Here’s one of an occasional series of cute problems, which I offer as a challenge for whiling away a wild and rainy Saturday afternoon..

You enter a competition which consists of a never-ending series of contests. The probability that you win any single contest is p, and the outcomes of the contests are independent of one another.

Let X be the probability that you ever take the lead in the competition. What is X in terms of p, for any value of p?

UPDATE: Since a correct answer has now been posted, here is my solution:

Consider the first contest: the probability that you win it is p and if you do you take the lead straight off.

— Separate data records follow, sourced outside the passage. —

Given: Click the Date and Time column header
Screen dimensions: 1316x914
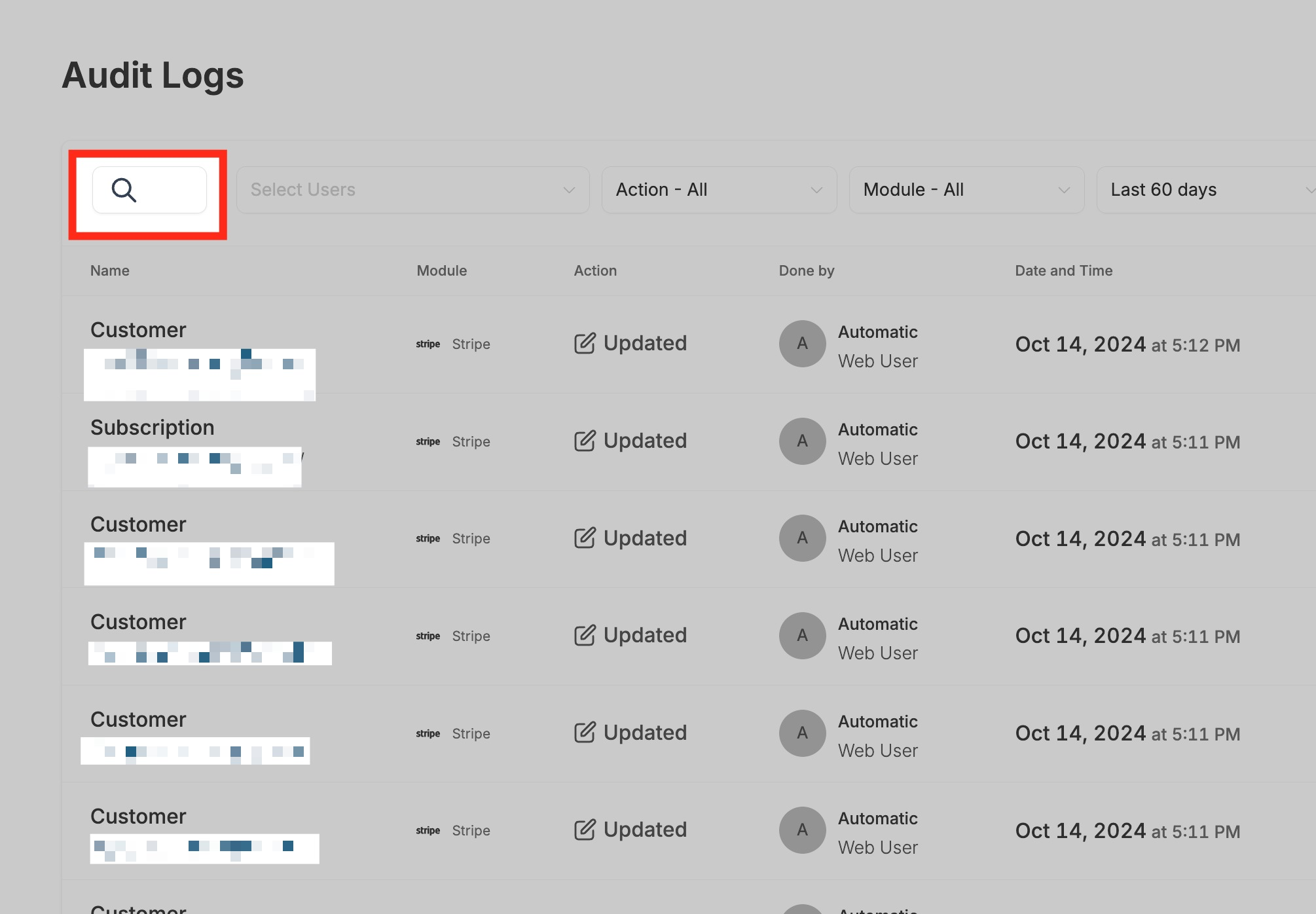Looking at the screenshot, I should [1063, 271].
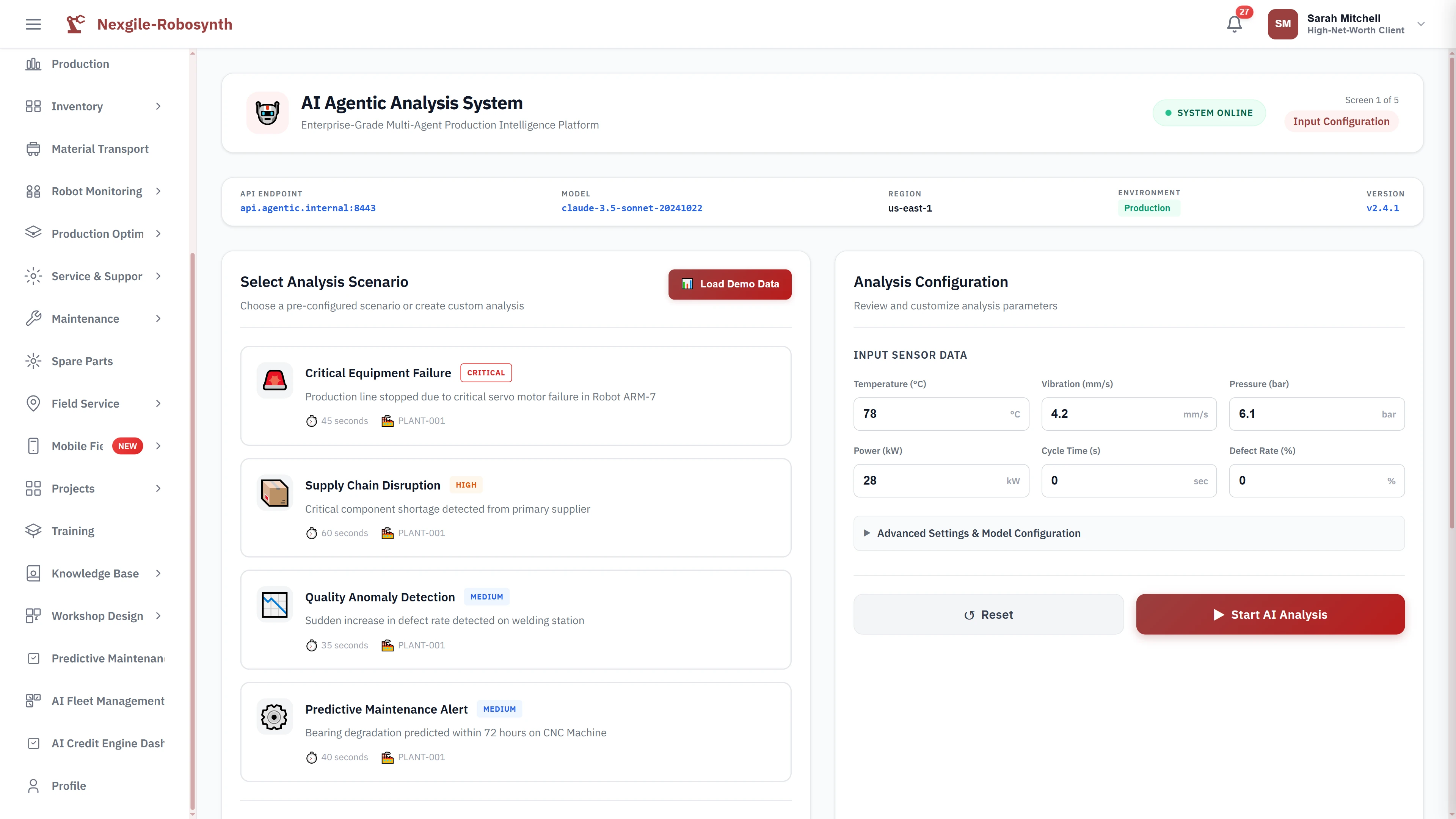This screenshot has height=819, width=1456.
Task: Click the notification bell with 27 alerts
Action: click(x=1235, y=24)
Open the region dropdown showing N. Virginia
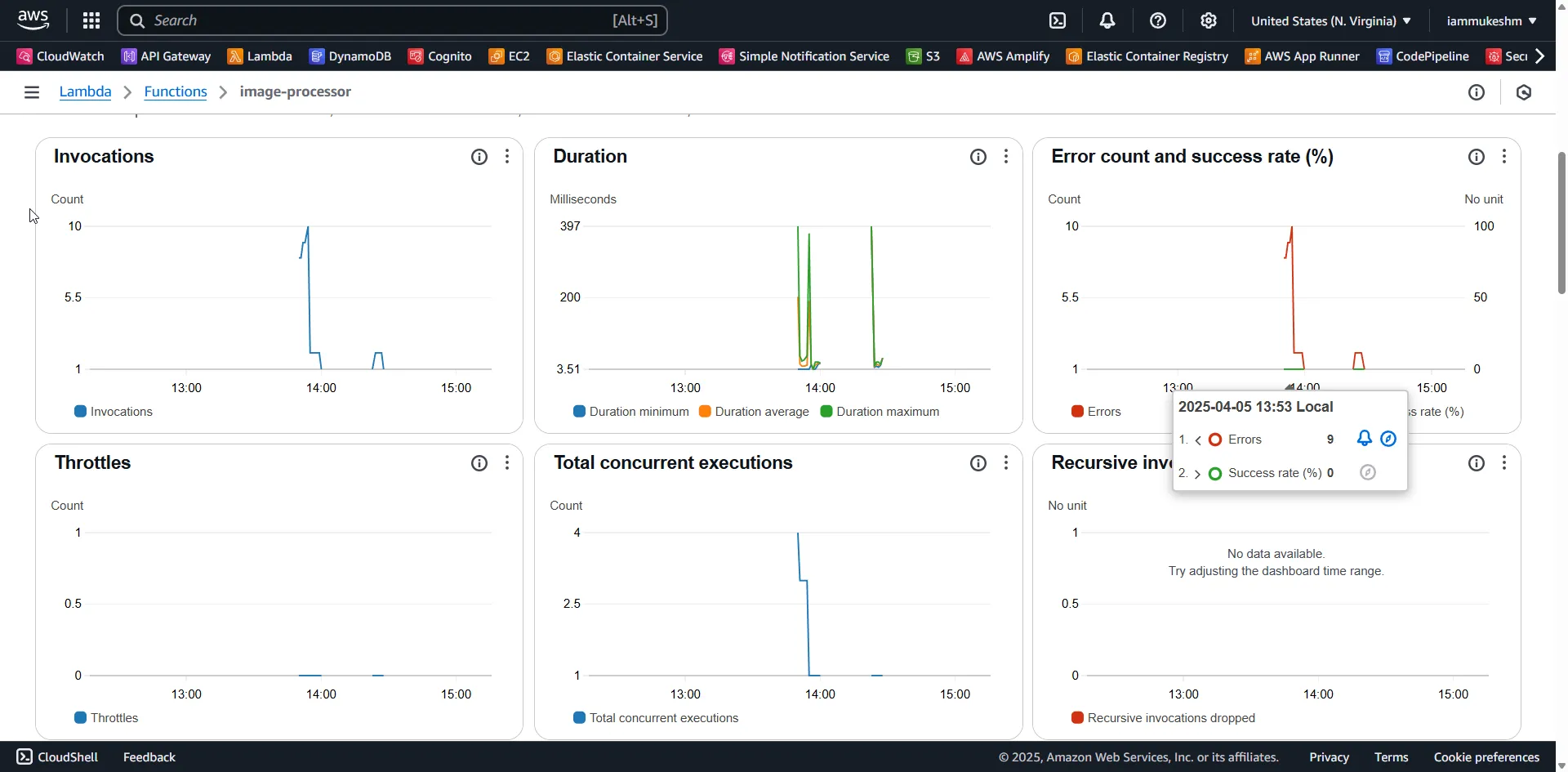Viewport: 1568px width, 772px height. coord(1330,20)
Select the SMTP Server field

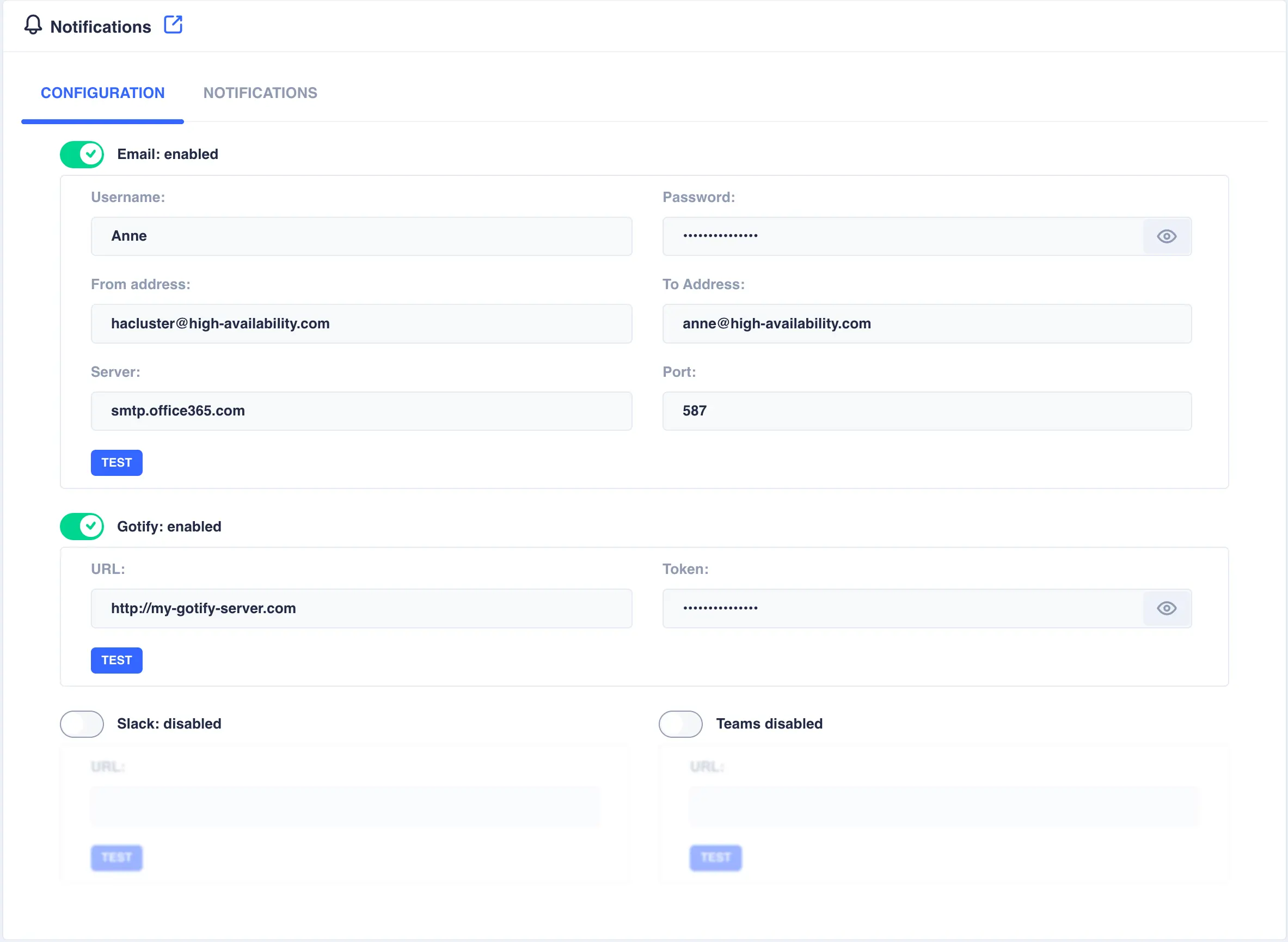(361, 411)
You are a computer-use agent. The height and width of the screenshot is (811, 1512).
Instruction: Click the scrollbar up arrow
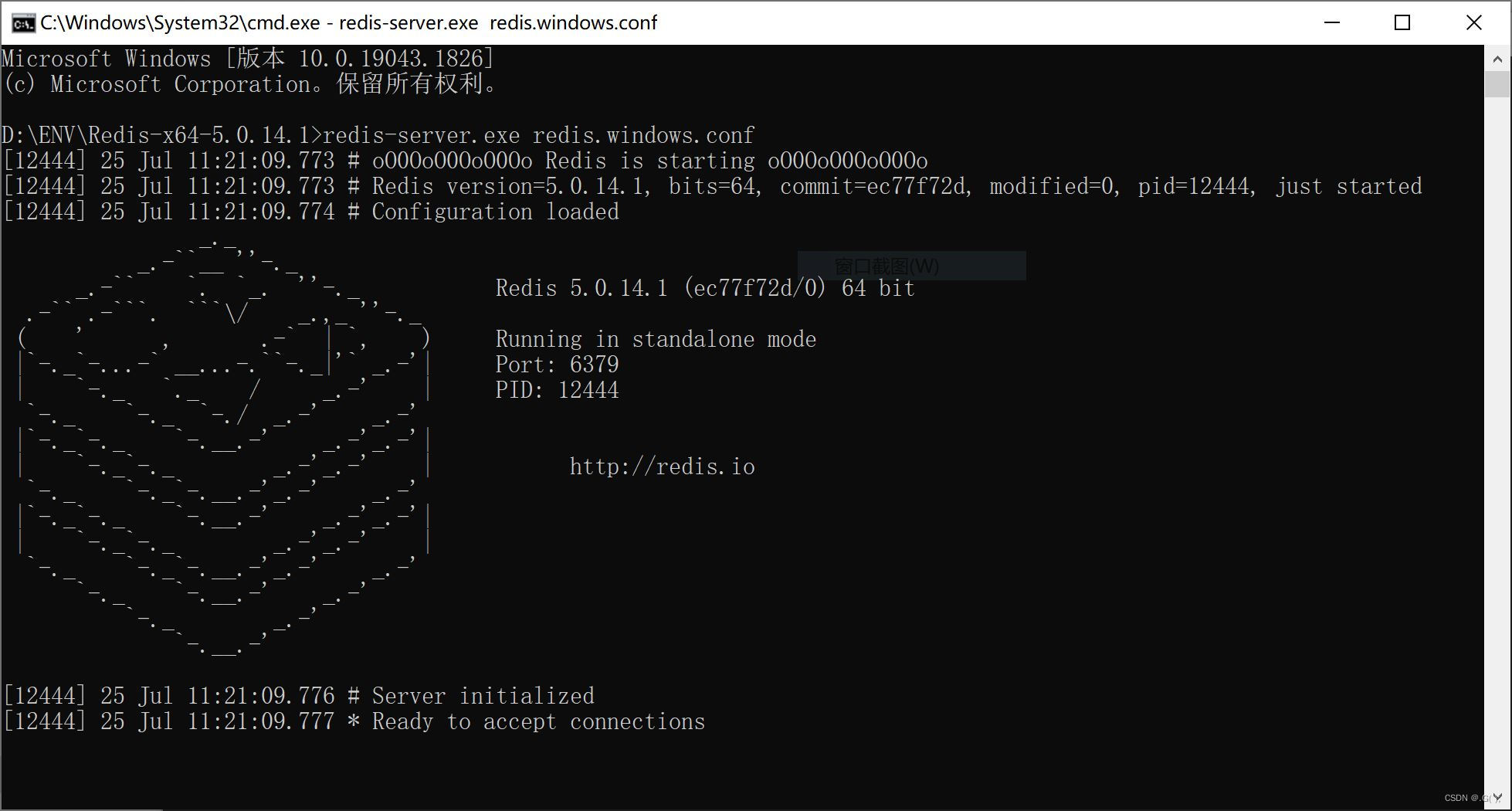point(1496,57)
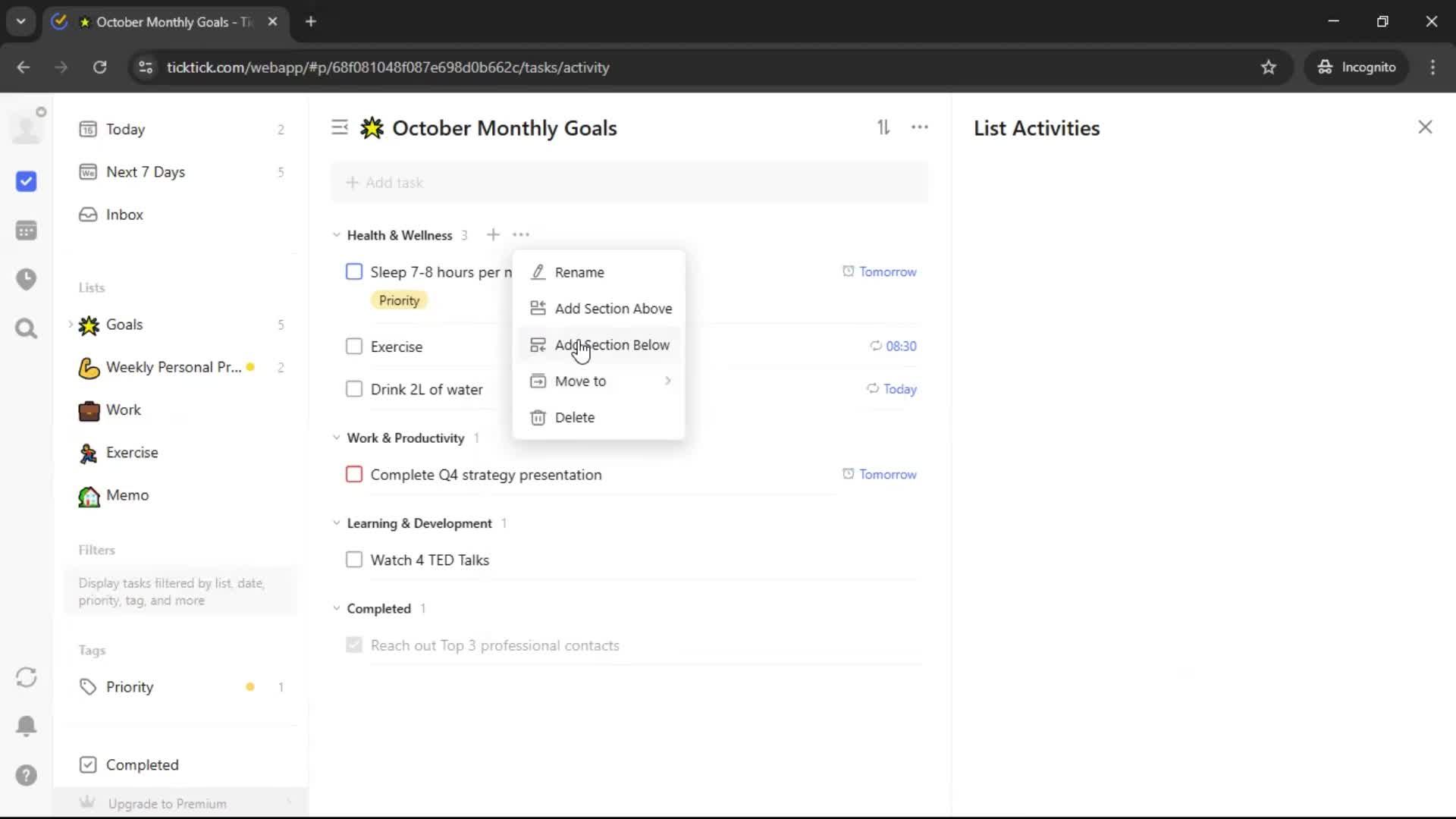The width and height of the screenshot is (1456, 819).
Task: Click the search magnifier sidebar icon
Action: 27,328
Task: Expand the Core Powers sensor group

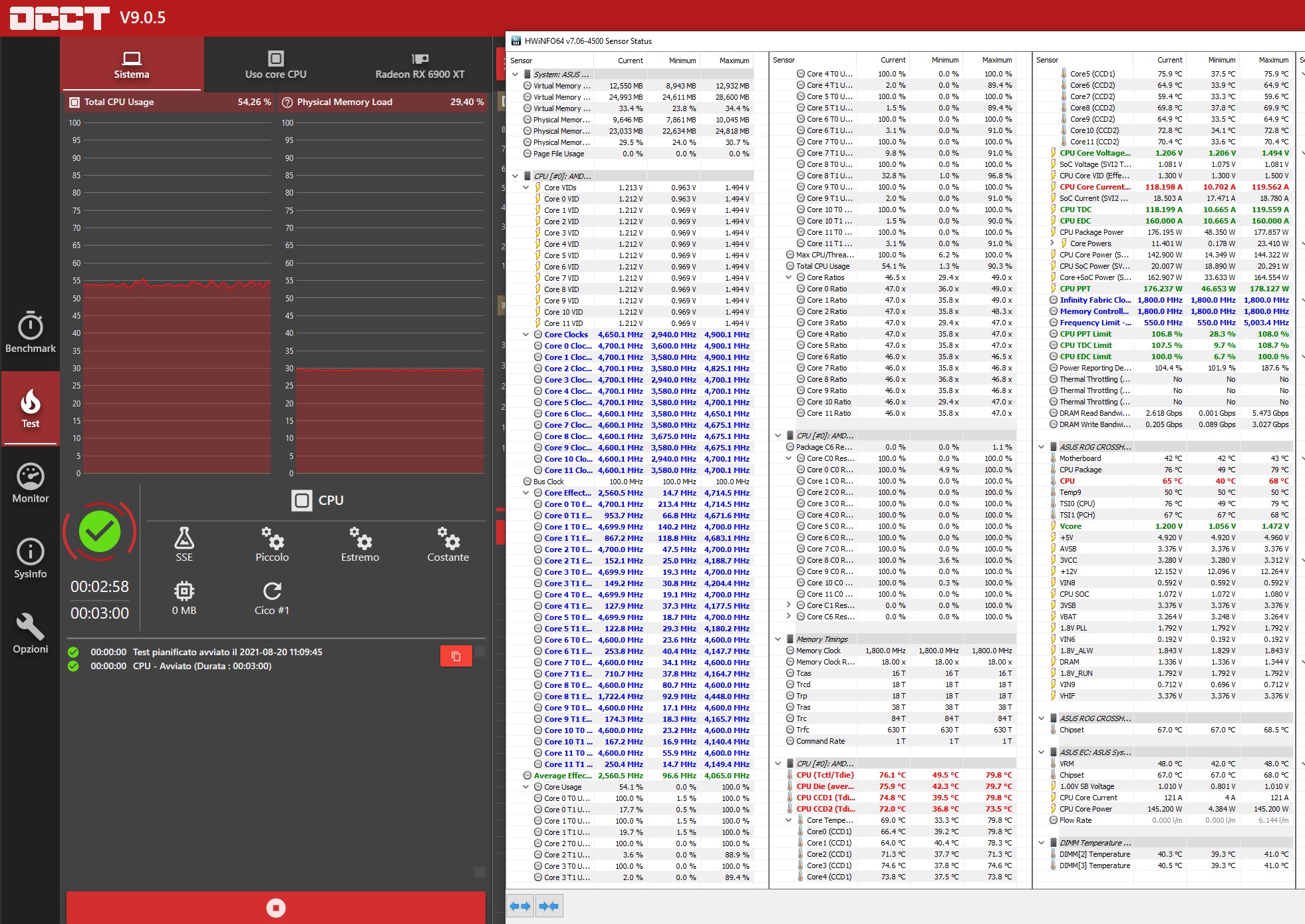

If you lose the first one, with probability (1-p), you are down by 1. Now you must (a) make up the deficit and (b) go on to take the lead. Clearly the probability of (a) is just X (the same as getting ahead from a level start). The probability of (b) is also X.
Hence X=p+(1-p)X^2.

There are two solutions of this quadratic equation: X=1 and X=p/(1-p). But the answer must be a probability so cannot exceed unity. Hence if p>1/2 then X=1, in accord with intuition: in the long run you’d expect to lead sometime if p>1/2. If p<1/2 then the other solution is correct. The two solutions match at p=1/2.

Simples.

### 7 Responses to “What’s the chance that you ever take the lead?”

1. drewancameron Says:

Probability of absorption at a fixed barrier in a one-dimensional random walk. [I assume there’s only one other player.]

• telescoper Says:

2. drewancameron Says:

p/(1-p) for p<1/2, 1 otherwise

• telescoper Says:

That’s the right answer. Now for a full worked solution..

• drewancameron Says:

I taught the tutorial class for “Probability and Stochastic Modelling II” last year at QUT where the simple random walk and branching processes are two key pieces of the curriculum because both use the same type of solution method: set up a recurrence relation, apply induction, apply boundary conditions. In this case we start with the two-sided boundary case, find the solution, and let the lefthand boundary tend to infinity.

• telescoper Says:

There’s actually a very easy way to tackle this which just requires solving a quadratic equation..

• Anton Garrett Says:

I was going to do it by the method of induction; supposing not in the lead after the nth game, what’s the prob of still not being in the lead after the (n+1)th?